This version of the quotation, fuller than that used by Seldon and Newell, is taken from Riddell’s Wikipedia entry.
Lloyd George supplied the dynamic war leadership which his predecessor, Herbert Asquith, was unable to provide, and not long after the end of the First World War became a liability. Stanley Baldwin, an obscure but emerging Tory MP, complained that Lloyd George had a “morally disintegrating effect” on all who dealt with him, and urged his fellow Tory MPs to withdraw their support from the Government, which duly fell.
Johnson supplied the dynamic peacetime leadership which his predecessor, Theresa May, had been unable to provide, and thanks to this he got Brexit done.

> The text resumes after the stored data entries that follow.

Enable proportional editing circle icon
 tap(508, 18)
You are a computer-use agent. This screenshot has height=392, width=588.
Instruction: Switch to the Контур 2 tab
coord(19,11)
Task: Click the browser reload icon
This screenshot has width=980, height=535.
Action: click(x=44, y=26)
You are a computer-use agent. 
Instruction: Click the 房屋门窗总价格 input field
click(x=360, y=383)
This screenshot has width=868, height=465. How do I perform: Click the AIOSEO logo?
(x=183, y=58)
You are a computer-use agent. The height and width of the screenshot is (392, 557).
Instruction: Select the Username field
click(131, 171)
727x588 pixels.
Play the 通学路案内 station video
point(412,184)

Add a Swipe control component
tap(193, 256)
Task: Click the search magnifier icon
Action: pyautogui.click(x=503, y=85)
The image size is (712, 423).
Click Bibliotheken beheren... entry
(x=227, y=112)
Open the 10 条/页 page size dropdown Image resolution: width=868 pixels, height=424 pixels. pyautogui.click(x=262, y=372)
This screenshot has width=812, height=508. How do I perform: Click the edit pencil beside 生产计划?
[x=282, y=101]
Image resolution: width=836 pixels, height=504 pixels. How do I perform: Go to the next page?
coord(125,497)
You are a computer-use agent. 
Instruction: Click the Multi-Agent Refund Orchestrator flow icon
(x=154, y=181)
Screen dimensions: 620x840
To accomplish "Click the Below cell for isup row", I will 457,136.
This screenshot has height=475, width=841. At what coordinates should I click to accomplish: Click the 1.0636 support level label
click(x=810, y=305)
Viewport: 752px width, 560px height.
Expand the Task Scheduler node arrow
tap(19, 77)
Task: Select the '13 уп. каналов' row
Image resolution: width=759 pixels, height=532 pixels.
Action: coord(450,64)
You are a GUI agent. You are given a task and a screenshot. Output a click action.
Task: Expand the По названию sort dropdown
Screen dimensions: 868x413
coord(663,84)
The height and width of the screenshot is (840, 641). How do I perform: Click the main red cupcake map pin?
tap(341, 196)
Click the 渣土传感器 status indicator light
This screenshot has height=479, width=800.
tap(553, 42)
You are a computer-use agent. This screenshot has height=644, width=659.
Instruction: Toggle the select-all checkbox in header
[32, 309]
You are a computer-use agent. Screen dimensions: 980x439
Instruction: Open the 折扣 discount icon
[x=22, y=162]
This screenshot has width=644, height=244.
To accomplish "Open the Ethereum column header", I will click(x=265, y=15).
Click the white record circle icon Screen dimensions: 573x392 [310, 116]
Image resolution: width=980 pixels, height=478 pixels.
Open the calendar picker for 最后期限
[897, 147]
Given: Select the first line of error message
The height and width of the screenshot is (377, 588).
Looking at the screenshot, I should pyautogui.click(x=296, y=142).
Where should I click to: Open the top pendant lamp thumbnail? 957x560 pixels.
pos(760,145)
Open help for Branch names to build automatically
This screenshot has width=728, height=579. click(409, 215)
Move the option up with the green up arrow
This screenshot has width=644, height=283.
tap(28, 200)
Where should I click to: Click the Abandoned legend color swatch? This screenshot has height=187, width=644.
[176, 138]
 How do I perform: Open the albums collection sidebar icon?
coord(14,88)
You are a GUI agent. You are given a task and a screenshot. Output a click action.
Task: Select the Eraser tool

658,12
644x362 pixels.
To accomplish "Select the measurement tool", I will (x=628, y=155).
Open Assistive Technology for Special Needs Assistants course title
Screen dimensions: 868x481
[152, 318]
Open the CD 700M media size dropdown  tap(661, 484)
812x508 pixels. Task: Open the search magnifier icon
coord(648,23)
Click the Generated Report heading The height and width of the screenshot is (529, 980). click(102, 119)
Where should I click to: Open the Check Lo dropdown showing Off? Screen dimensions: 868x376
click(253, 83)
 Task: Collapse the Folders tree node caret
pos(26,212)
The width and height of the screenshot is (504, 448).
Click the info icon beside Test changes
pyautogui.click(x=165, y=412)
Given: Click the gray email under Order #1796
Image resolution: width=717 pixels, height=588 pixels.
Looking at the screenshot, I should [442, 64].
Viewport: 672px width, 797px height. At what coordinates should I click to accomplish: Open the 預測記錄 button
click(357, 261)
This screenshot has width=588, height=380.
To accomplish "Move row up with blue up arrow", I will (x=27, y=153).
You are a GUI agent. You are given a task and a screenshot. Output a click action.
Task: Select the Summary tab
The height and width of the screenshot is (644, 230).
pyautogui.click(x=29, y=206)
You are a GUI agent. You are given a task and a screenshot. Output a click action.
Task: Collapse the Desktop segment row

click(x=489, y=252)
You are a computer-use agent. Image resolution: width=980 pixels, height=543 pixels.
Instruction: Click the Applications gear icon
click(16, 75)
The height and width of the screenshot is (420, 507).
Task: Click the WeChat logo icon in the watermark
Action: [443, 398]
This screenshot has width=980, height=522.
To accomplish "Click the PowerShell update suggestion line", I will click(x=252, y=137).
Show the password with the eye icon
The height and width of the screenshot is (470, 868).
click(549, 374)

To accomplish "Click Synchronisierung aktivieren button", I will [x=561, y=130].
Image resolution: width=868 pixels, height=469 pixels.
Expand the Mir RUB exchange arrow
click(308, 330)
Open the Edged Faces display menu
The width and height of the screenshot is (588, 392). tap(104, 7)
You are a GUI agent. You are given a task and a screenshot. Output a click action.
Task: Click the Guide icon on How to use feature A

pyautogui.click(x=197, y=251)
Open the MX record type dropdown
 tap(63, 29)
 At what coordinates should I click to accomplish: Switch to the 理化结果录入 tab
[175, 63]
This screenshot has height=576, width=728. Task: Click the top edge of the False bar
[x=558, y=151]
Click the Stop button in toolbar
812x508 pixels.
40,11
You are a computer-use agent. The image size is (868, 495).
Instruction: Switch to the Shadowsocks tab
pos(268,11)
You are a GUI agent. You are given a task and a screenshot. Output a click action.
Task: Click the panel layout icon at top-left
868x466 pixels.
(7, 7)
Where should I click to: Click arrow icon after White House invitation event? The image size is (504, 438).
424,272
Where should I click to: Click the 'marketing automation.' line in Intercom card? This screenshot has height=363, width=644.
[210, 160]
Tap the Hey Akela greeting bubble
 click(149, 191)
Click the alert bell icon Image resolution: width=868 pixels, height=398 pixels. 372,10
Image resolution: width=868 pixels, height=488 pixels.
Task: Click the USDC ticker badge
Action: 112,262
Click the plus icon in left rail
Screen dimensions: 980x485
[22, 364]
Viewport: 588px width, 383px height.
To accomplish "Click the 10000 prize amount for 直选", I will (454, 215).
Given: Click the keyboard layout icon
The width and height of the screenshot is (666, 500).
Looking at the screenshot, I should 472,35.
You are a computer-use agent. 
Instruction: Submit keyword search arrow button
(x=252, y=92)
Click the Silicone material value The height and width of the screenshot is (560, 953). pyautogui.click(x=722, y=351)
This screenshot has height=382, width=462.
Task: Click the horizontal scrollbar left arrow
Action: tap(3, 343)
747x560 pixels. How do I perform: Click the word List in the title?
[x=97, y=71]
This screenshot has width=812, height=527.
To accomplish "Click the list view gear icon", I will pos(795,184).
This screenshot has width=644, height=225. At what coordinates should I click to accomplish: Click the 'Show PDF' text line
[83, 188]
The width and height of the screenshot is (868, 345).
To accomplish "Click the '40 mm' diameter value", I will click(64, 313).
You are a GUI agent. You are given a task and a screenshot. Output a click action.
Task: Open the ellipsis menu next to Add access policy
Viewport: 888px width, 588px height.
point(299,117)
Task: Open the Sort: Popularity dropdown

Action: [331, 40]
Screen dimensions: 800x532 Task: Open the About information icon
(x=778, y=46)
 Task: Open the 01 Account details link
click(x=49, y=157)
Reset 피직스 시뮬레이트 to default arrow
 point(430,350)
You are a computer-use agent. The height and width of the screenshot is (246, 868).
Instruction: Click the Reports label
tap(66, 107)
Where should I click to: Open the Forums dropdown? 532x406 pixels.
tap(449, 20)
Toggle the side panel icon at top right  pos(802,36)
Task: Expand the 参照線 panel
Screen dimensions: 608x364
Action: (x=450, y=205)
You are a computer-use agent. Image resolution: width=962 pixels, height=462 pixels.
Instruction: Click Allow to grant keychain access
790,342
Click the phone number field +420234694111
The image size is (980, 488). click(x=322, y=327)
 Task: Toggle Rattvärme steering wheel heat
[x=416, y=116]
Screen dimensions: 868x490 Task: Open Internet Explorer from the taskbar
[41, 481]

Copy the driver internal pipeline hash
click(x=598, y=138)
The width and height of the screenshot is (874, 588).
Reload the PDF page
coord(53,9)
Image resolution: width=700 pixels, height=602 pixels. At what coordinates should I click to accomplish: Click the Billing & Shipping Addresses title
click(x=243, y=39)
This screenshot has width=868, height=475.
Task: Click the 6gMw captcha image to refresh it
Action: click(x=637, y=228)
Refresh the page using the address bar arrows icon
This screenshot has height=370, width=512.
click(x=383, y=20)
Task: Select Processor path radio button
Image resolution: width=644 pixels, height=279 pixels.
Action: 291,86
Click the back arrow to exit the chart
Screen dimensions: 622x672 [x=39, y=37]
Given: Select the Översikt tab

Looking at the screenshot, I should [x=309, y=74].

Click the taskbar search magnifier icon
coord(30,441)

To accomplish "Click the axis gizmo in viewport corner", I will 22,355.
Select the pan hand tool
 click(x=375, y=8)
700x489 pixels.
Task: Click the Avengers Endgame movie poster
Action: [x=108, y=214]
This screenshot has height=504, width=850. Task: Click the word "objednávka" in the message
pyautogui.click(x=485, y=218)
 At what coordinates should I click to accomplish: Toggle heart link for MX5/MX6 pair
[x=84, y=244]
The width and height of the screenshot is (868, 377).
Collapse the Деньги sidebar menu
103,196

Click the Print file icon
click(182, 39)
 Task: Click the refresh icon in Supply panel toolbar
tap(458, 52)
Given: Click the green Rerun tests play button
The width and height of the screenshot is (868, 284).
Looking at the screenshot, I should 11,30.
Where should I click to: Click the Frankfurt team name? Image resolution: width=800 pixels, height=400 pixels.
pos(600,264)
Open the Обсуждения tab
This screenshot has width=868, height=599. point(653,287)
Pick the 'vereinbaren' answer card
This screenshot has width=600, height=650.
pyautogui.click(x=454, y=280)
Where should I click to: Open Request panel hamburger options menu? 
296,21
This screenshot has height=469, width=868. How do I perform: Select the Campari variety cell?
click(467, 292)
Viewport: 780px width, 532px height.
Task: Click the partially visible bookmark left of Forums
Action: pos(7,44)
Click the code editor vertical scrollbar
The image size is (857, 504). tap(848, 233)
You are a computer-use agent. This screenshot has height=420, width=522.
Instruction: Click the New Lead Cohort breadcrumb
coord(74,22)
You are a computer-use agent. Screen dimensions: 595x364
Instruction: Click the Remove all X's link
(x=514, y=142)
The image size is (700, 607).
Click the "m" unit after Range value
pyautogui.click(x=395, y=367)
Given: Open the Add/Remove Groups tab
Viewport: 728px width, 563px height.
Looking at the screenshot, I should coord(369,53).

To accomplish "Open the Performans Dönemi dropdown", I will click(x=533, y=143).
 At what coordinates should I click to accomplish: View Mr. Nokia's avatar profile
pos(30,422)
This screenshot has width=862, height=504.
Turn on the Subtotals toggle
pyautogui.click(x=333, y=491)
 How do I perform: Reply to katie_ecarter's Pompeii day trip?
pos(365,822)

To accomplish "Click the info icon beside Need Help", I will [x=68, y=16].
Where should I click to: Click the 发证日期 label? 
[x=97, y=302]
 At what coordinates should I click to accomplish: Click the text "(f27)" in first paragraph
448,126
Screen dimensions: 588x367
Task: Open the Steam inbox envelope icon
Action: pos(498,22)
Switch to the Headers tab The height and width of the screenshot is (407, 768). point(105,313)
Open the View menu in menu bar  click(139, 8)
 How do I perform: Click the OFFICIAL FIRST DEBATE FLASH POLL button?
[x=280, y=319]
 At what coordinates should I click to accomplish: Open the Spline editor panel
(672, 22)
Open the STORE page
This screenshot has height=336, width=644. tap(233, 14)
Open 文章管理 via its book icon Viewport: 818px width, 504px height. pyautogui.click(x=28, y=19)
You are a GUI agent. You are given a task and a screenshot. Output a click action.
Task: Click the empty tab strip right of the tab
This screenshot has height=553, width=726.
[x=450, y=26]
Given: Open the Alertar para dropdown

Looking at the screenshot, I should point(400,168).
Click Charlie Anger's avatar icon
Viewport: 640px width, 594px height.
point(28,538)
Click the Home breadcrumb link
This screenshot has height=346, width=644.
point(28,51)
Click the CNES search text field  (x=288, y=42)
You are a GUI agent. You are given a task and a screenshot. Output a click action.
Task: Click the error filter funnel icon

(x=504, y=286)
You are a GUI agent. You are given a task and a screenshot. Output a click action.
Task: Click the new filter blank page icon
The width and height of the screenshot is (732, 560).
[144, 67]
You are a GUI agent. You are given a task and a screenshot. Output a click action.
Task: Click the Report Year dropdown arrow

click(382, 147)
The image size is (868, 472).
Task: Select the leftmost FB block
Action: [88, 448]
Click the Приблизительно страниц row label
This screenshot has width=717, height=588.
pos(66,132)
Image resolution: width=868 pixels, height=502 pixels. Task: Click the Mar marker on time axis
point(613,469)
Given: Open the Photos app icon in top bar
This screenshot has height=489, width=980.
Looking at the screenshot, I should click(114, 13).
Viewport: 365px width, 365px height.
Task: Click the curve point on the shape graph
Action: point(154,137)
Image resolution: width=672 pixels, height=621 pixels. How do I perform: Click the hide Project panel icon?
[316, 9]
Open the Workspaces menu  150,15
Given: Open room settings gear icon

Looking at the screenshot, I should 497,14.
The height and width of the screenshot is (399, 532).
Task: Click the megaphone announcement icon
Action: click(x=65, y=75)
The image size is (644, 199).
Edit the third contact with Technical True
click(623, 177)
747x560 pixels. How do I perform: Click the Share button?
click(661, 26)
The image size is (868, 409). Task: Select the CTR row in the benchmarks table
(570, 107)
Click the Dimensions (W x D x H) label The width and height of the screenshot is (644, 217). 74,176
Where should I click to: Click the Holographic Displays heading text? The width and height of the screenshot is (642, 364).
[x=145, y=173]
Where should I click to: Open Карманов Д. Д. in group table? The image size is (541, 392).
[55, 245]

But not long afterwards, he too became a liability, was indeed accused, by various obscure but emerging Tory MPs, of having a morally disintegrating effect, so out he went.
Isaac Levido, the protégé of Lynton Crosby who ran the 2019 general election campaign so well, told the authors of this book:
“For better or worse, you needed those three years of Theresa to create the conditions for Boris to present himself as the answer; why he was right to take over and solve the problem.”
In the United States, with fixed terms, it is almost impossible to get rid of a President who has lost the nation’s confidence: Nixon was the first and so far last President to resign, and Watergate was a fearful ordeal.
The British system is in that respect more democratic: we can chuck out a Prime Minister with brutal speed, Conservative MPs generally conceiving it to be in the national interest to evict anyone who threatens their chances of re-election.
They then put in someone who, they hope, will prove more attuned to the nation’s needs. After Johnson, and the brief interlude when the membership gave Liz Truss a go, the MPs chose Rishi Sunak to provide the calm professional management of the nation’s affairs which Johnson had so signally failed to provide.
This book contains much detail about the chaos in Downing Street during the Johnson years. The trouble with this new material is not only that it is of uneven quality, but that it is unsurprising: we already knew, from Cummings and others, of the bitter infighting which made the machinery of government difficult to operate.
Seldon and Newell are deeply interested in that machinery, and tend to compare what happened in 2019-22 against an imaginary standard of perfection.
Politics for them, as for many people, consists of the skilled implementation by efficient ministers and officials of judiciously selected policies.
They are not interested in party politics, for which they harbour a certain technocratic scorn. Although they admit Johnson was a better campaigner and communicator than May, this counts for little when they come to describe, at wearisome length, the messy way he ran, or failed to run, Downing Street.
This appals them, and they say in their conclusion that Johnson lacked various “top tier traits” which are needed for a successful prime ministership:
“moral seriousness, an ability to work relentlessly hard when the pressure eased, decisiveness and resolution, mature and stable core relationships, the courage to appoint strong Cabinet and No 10 teams, and a gift for managing Cabinet and the media proactively.”
Here is management consultancy at its most sententious. Frivolous leaders hold no appeal for Seldon, who excluded Disraeli from his list of eight or nine great Prime Ministers, given in this ConHome review of his book about PMs published in 2021.
One ventures to suggest that while Disraeli’s achievements in government were modest compared to Gladstone’s, in giving the nation its idea of itself he was a sublime and witty statesman, whose fame and influence endured until at length eclipsed by Winston Churchill’s.
Seldon and Newell’s damning view of Johnson as a failed man of government is widely shared, and has won them the praise of those for whom no verdict on this PM can be too harsh.
But it precludes any understanding of his jokes, instincts and ability to connect with the wider public. What a brilliant figure he is at his best, and with what clumsy relish the dreary mediocrities now dance on what they hope is his grave.